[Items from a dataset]
● ● ● ● ● ● ●
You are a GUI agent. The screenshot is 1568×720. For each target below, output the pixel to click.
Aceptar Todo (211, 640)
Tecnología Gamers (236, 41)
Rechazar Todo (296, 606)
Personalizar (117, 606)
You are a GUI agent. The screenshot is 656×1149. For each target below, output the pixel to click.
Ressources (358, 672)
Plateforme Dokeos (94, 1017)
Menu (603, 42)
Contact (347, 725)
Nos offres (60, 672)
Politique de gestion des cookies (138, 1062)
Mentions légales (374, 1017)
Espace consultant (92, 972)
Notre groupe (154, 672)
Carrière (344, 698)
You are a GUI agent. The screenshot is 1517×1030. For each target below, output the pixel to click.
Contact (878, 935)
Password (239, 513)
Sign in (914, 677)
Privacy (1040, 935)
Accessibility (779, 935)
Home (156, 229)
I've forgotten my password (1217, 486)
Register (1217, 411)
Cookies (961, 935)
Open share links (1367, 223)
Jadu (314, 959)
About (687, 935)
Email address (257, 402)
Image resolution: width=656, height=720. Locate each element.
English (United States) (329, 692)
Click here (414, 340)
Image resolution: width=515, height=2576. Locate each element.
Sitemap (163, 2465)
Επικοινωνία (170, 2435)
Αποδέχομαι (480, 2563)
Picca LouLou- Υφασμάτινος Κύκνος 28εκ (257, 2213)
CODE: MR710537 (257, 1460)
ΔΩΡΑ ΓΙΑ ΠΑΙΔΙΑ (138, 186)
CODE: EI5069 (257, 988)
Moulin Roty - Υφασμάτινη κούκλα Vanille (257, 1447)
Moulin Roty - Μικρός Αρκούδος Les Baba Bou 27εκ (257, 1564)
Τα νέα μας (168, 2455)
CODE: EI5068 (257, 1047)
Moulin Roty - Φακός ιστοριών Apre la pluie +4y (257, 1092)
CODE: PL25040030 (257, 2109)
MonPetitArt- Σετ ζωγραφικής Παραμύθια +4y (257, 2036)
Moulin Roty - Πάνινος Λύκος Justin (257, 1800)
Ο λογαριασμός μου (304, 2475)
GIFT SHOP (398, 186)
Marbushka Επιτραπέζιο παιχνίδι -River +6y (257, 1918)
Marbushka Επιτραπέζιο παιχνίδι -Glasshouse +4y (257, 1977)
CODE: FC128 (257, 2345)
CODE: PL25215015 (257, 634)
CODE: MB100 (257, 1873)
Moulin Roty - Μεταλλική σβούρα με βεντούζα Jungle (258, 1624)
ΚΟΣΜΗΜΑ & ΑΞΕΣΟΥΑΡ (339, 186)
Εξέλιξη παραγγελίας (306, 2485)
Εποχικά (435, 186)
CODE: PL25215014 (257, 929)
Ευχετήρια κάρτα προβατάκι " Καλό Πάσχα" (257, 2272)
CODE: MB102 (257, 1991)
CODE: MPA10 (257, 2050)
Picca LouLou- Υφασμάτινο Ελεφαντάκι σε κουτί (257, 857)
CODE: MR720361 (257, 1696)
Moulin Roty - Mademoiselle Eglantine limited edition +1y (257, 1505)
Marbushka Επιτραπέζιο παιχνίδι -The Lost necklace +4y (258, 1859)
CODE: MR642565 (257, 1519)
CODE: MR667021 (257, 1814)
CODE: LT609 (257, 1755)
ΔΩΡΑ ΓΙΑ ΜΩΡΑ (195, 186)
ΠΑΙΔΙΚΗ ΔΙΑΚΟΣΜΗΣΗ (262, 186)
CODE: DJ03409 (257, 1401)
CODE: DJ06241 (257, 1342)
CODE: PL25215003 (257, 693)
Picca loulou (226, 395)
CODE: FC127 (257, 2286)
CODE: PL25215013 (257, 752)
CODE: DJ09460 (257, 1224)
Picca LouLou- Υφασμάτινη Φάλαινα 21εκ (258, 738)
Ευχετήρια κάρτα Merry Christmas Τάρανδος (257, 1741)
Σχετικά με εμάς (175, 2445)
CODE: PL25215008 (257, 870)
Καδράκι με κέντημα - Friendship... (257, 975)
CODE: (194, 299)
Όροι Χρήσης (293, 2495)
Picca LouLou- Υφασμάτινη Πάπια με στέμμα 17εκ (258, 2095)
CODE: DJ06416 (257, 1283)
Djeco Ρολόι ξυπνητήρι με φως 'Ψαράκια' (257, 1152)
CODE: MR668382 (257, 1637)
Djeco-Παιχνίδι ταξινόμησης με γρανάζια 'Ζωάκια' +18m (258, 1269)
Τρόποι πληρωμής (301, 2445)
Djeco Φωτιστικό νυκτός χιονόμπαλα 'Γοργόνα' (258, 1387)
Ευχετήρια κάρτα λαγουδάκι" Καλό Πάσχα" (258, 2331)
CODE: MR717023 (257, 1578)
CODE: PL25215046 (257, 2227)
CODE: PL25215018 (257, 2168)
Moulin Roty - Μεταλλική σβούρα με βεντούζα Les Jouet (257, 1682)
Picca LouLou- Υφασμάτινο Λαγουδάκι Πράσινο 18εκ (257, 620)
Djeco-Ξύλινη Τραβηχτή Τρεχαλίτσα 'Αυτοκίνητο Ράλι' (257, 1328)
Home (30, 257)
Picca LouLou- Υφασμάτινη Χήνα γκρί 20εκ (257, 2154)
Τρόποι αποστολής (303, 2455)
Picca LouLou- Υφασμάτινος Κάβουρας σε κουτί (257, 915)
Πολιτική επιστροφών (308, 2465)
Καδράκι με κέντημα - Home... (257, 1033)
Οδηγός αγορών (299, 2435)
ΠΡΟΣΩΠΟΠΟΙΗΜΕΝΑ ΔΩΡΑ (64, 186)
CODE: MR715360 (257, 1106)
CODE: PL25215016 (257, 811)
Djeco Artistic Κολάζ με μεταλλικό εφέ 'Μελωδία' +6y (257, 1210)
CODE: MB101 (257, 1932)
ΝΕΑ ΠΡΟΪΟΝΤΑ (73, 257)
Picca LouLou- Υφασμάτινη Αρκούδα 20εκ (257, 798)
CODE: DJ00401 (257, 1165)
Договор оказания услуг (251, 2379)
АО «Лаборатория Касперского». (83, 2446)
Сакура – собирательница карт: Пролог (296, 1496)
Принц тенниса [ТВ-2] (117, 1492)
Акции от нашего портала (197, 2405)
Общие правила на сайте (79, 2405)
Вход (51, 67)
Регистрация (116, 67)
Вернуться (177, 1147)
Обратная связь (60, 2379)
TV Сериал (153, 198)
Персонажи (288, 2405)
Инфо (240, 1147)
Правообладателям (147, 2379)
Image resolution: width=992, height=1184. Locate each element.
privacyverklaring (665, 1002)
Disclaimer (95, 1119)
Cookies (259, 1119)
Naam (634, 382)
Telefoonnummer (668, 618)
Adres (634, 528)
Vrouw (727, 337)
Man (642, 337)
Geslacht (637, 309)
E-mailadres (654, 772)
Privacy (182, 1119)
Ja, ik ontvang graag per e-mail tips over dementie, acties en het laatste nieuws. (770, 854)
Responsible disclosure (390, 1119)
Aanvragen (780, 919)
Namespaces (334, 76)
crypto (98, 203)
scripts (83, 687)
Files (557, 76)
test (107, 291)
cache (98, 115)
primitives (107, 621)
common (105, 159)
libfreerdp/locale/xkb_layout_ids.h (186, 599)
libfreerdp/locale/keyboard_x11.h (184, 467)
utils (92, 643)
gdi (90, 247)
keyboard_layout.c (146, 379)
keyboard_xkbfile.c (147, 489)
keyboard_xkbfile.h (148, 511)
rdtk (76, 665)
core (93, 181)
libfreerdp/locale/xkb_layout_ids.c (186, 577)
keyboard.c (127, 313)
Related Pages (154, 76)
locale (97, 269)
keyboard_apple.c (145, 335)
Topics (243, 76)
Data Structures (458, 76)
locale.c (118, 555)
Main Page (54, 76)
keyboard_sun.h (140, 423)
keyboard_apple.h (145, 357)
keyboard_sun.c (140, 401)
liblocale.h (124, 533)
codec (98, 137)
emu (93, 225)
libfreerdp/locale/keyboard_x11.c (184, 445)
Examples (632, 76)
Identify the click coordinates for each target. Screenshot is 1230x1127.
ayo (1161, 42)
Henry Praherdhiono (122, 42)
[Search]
● ● ● ● ● ● ●
- [What is required]
Rewrite the rows from the line with "Password (239, 513)" to the line with "CODE: PL25215014 (257, 929)", replacing "CODE" with "SKU" and leaving everything else unchanged.

- [Output]
Password (239, 513)
Sign in (914, 677)
Privacy (1040, 935)
Accessibility (779, 935)
Home (156, 229)
I've forgotten my password (1217, 486)
Register (1217, 411)
Cookies (961, 935)
Open share links (1367, 223)
Jadu (314, 959)
About (687, 935)
Email address (257, 402)
Image resolution: width=656, height=720. Locate each element.
English (United States) (329, 692)
Click here (414, 340)
Image resolution: width=515, height=2576. Locate each element.
Sitemap (163, 2465)
Επικοινωνία (170, 2435)
Αποδέχομαι (480, 2563)
Picca LouLou- Υφασμάτινος Κύκνος 28εκ (257, 2213)
SKU: MR710537 (257, 1460)
ΔΩΡΑ ΓΙΑ ΠΑΙΔΙΑ (138, 186)
SKU: EI5069 (257, 988)
Moulin Roty - Υφασμάτινη κούκλα Vanille (257, 1447)
Moulin Roty - Μικρός Αρκούδος Les Baba Bou 27εκ (257, 1564)
Τα νέα μας (168, 2455)
SKU: EI5068 (257, 1047)
Moulin Roty - Φακός ιστοριών Apre la pluie +4y (257, 1092)
SKU: PL25040030 (257, 2109)
MonPetitArt- Σετ ζωγραφικής Παραμύθια +4y (257, 2036)
Moulin Roty - Πάνινος Λύκος Justin (257, 1800)
Ο λογαριασμός μου (304, 2475)
GIFT SHOP (398, 186)
Marbushka Επιτραπέζιο παιχνίδι -River +6y (257, 1918)
Marbushka Επιτραπέζιο παιχνίδι -Glasshouse +4y (257, 1977)
SKU: FC128 (257, 2345)
SKU: PL25215015 (257, 634)
SKU: MB100 (257, 1873)
Moulin Roty - Μεταλλική σβούρα με βεντούζα Jungle (258, 1624)
ΚΟΣΜΗΜΑ & ΑΞΕΣΟΥΑΡ (339, 186)
Εξέλιξη παραγγελίας (306, 2485)
Εποχικά (435, 186)
SKU: PL25215014 (257, 929)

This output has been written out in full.